=== Begin Enclosure ===
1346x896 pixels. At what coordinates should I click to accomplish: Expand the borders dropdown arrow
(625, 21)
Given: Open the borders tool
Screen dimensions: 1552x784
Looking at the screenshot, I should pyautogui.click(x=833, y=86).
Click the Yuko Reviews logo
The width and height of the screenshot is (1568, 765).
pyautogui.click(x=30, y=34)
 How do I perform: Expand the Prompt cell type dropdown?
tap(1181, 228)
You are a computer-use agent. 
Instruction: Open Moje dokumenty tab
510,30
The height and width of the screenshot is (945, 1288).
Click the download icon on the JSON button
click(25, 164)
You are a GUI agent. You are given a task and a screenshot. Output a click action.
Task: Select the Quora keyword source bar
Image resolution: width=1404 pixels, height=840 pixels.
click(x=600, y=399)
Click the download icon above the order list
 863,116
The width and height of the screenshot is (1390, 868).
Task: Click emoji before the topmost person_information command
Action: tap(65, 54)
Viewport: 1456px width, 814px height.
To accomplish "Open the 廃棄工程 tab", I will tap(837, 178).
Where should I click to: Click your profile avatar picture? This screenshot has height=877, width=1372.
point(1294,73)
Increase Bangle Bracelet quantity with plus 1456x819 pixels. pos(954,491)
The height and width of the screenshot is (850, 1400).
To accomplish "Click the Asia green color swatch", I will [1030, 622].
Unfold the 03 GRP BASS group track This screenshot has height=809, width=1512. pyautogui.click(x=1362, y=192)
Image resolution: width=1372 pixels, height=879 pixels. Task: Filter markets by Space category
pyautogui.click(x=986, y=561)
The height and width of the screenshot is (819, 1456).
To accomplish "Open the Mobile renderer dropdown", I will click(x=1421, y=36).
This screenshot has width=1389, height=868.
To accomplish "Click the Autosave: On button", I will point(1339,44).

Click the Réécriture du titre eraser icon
=== End Enclosure ===
Aim of the task: Search the listing above for the word "agent", and copy every line that has it.

Output for this exercise:
You are a computer-use agent. 
You are a GUI agent. You are given a task and a screenshot. Output a click action.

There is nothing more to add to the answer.